Capital lights up for mid-autumn festival

The mid-autumn festival is underway in Hanoi`s Old Quarter with numerous activities organised to serve people, especially children.

The festival kicked off at the Old Quarter's Information Centre, 50 Dao Duy Tu Street, on September 23 with an exhibition of cardboard toys by painter Nguyen Phan Bach.
The exhibition displays photos and documents featuring traditional mid-autumn festivals in the Old Quarter in the past.
The centre also hosts puppetry performances by artists from Te Tieu village on Friday and Saturday nights.
The festival's opening ceremony attracted many students in Hoan Kiem district, including 11-year-old Hoang Anh Tuan.
"Painter Bach instructed us to make cardboard toys, and he allows us to paint on them with our favourite colours," Tuan said. "How funny, as each one of us chooses a different colour to paint on Bach's cardboard horse. When we finish, it appears so colourful."
Tuan added that he loves to make traditional toys and join the lantern parade during the mid-autumn festival.
From now until September 27, children can visit Kim Ngan Temple on Hang Bac street and learn how to make traditional toys and masks.
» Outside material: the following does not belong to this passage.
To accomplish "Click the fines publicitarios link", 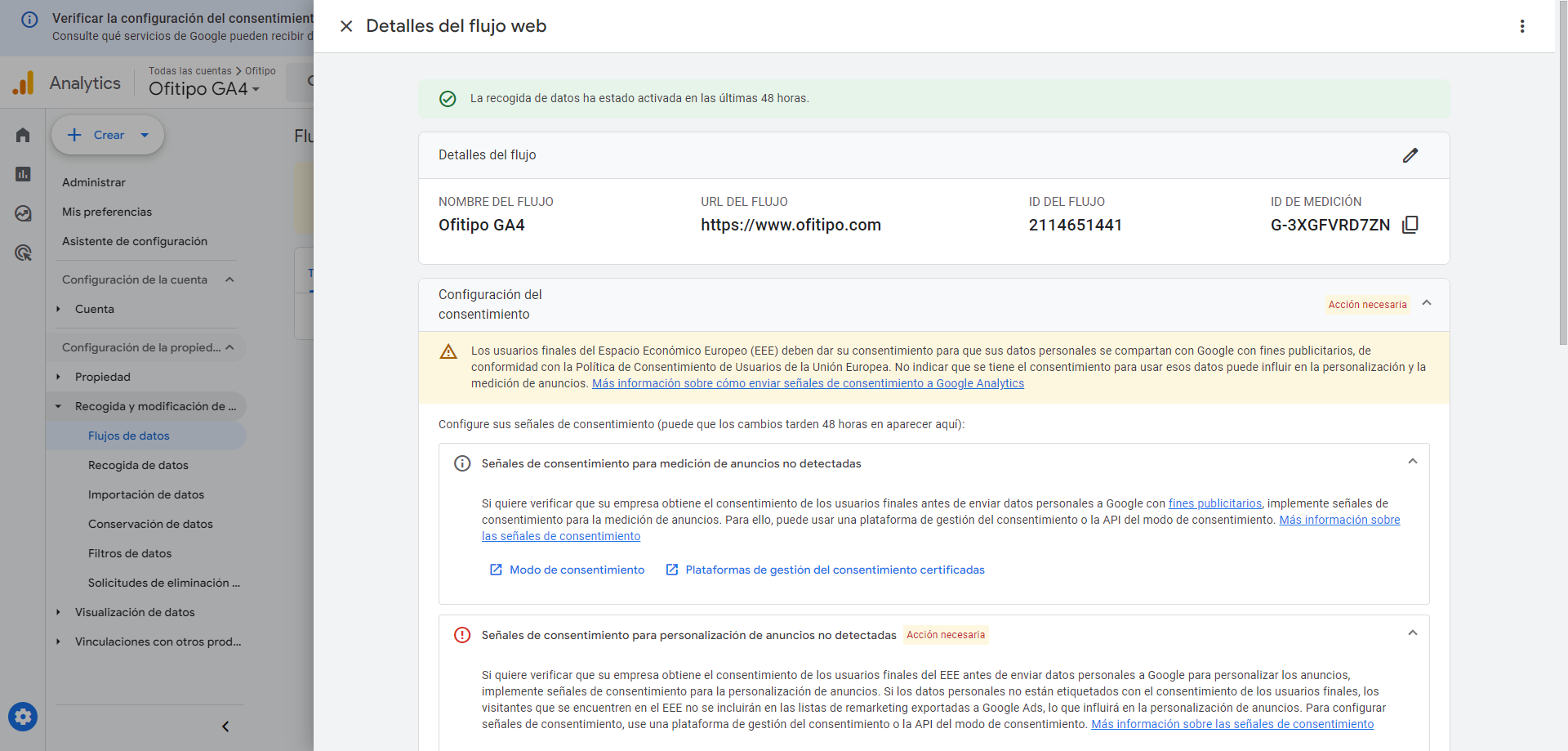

Also known as the full moon festival, the mid-autumn festival falls on the 15th day of the eighth lunar month. This year, it falls on Sunday (September 27). In Vietnam, this festival is primarily for children, who are the centre of activities.

 
Photo for illustration
Photo for illustration
While the main celebration is organised on the full moon day, many entertainment activities are held in the days leading up it. Children take glee in preparing their costumes, masks and lanterns for the parade, often spending weeks or even a month getting ready for the event.
Traditionally, during the night of the festival, children parade on the streets, singing with colourful lanterns shaped like butterflies, fish and stars in their hands. Another popular lantern includes den keo quan (a lantern which spins around with vivid, rotating paper-cut figures), symbolising the seasonal spinning of the earth around the sun.
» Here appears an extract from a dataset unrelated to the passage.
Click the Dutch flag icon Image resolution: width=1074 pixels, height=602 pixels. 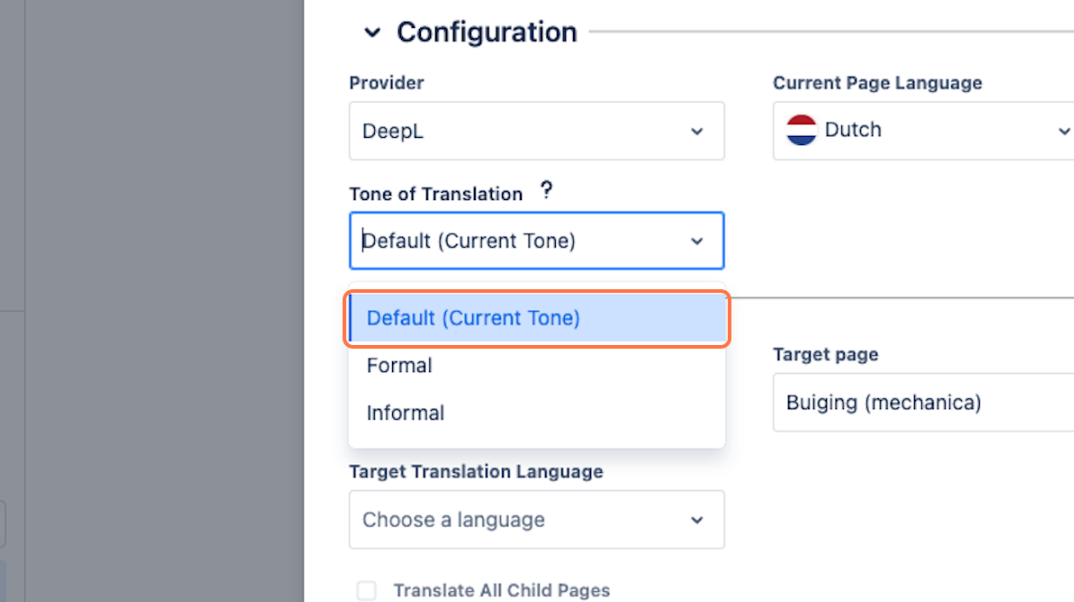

Before or after the parade, parents prepare for their children a lavish tray of fruits and moon cakes called co Trung Thu, which they savour together while admiring the full moon.
The Vietnam Museum of Ethnology has made a commitment in recent years to offer children traditional mid-autumn festival events. Many foreign, imported toys and games have been applied to the mid-autumn festival, which some consider to be a decline in traditional values and the festival's identity.